Exercise.
Even where a record seems odd, copy it exactly as it appears below.

Pixel coordinate grounding data:
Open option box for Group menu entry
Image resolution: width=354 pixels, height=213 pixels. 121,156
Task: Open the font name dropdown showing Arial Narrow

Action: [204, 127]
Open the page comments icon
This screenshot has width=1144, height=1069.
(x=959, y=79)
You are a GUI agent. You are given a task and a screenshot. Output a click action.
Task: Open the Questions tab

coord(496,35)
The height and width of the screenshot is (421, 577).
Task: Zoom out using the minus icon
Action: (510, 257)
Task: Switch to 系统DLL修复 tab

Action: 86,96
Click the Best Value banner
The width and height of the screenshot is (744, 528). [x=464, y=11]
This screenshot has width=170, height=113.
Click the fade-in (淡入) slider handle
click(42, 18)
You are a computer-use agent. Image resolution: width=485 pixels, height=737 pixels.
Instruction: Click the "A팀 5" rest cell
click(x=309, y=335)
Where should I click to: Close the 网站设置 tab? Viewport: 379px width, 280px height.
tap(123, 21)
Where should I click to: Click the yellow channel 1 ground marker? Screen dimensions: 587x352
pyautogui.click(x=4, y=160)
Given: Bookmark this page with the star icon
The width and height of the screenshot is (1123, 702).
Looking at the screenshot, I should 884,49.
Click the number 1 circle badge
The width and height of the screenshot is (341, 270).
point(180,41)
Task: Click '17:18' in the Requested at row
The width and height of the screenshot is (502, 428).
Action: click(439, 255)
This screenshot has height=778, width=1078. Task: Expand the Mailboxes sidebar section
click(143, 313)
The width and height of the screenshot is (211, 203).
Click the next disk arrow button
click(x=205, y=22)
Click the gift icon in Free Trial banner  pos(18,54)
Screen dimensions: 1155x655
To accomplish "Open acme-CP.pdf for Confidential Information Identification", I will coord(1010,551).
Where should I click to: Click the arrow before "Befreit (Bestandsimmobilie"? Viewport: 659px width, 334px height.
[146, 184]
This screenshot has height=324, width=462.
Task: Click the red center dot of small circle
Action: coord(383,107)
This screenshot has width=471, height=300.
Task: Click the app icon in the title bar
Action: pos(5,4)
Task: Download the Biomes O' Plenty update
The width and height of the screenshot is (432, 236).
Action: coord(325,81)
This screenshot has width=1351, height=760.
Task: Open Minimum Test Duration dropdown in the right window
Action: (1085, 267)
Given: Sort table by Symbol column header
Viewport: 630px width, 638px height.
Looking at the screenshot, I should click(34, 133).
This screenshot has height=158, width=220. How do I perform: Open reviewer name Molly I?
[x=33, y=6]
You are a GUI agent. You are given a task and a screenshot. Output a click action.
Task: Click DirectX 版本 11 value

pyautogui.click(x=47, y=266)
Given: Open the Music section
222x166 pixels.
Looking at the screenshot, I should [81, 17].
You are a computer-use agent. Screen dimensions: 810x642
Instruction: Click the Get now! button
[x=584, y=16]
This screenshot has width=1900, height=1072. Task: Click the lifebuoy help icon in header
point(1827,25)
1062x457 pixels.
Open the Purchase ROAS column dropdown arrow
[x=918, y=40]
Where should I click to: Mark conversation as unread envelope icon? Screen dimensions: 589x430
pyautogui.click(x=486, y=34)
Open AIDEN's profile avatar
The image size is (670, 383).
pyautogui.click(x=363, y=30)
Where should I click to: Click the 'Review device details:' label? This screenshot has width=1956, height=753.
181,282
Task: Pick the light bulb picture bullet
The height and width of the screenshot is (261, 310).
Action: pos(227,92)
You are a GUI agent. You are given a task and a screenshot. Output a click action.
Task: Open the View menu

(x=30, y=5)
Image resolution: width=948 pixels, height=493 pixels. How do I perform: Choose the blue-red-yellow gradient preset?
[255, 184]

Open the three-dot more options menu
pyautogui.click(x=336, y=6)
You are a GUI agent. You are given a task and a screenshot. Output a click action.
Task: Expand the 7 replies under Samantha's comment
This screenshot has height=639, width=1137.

Task answer.
Open option box for Group menu entry
Image resolution: width=354 pixels, height=213 pixels. 121,156
Task: Open the font name dropdown showing Arial Narrow

Action: [204, 127]
Open the page comments icon
This screenshot has width=1144, height=1069.
(x=959, y=79)
You are a GUI agent. You are given a task and a screenshot. Output a click action.
Task: Open the Questions tab

coord(496,35)
The height and width of the screenshot is (421, 577).
Task: Zoom out using the minus icon
Action: (510, 257)
Task: Switch to 系统DLL修复 tab

Action: 86,96
Click the Best Value banner
The width and height of the screenshot is (744, 528). [x=464, y=11]
This screenshot has width=170, height=113.
Click the fade-in (淡入) slider handle
click(42, 18)
You are a computer-use agent. Image resolution: width=485 pixels, height=737 pixels.
Instruction: Click the "A팀 5" rest cell
click(x=309, y=335)
Where should I click to: Close the 网站设置 tab? Viewport: 379px width, 280px height.
tap(123, 21)
Where should I click to: Click the yellow channel 1 ground marker? Screen dimensions: 587x352
pyautogui.click(x=4, y=160)
Given: Bookmark this page with the star icon
The width and height of the screenshot is (1123, 702).
Looking at the screenshot, I should 884,49.
Click the number 1 circle badge
The width and height of the screenshot is (341, 270).
point(180,41)
Task: Click '17:18' in the Requested at row
The width and height of the screenshot is (502, 428).
Action: click(439, 255)
This screenshot has height=778, width=1078. Task: Expand the Mailboxes sidebar section
click(143, 313)
The width and height of the screenshot is (211, 203).
Click the next disk arrow button
click(x=205, y=22)
Click the gift icon in Free Trial banner  pos(18,54)
Screen dimensions: 1155x655
To accomplish "Open acme-CP.pdf for Confidential Information Identification", I will coord(1010,551).
Where should I click to: Click the arrow before "Befreit (Bestandsimmobilie"? Viewport: 659px width, 334px height.
[146, 184]
This screenshot has height=324, width=462.
Task: Click the red center dot of small circle
Action: coord(383,107)
This screenshot has width=471, height=300.
Task: Click the app icon in the title bar
Action: pos(5,4)
Task: Download the Biomes O' Plenty update
The width and height of the screenshot is (432, 236).
Action: coord(325,81)
This screenshot has width=1351, height=760.
Task: Open Minimum Test Duration dropdown in the right window
Action: (1085, 267)
Given: Sort table by Symbol column header
Viewport: 630px width, 638px height.
Looking at the screenshot, I should click(34, 133).
This screenshot has height=158, width=220. How do I perform: Open reviewer name Molly I?
[x=33, y=6]
You are a GUI agent. You are given a task and a screenshot. Output a click action.
Task: Click DirectX 版本 11 value

pyautogui.click(x=47, y=266)
Given: Open the Music section
222x166 pixels.
Looking at the screenshot, I should [81, 17].
You are a computer-use agent. Screen dimensions: 810x642
Instruction: Click the Get now! button
[x=584, y=16]
This screenshot has width=1900, height=1072. Task: Click the lifebuoy help icon in header
point(1827,25)
1062x457 pixels.
Open the Purchase ROAS column dropdown arrow
[x=918, y=40]
Where should I click to: Mark conversation as unread envelope icon? Screen dimensions: 589x430
pyautogui.click(x=486, y=34)
Open AIDEN's profile avatar
The image size is (670, 383).
pyautogui.click(x=363, y=30)
Where should I click to: Click the 'Review device details:' label? This screenshot has width=1956, height=753.
181,282
Task: Pick the light bulb picture bullet
The height and width of the screenshot is (261, 310).
Action: pos(227,92)
You are a GUI agent. You are given a task and a screenshot. Output a click action.
Task: Open the View menu

(x=30, y=5)
Image resolution: width=948 pixels, height=493 pixels. How do I perform: Choose the blue-red-yellow gradient preset?
[255, 184]

Open the three-dot more options menu
pyautogui.click(x=336, y=6)
You are a GUI agent. You are given a task and a screenshot. Output a click action.
Task: Expand the 7 replies under Samantha's comment
This screenshot has height=639, width=1137.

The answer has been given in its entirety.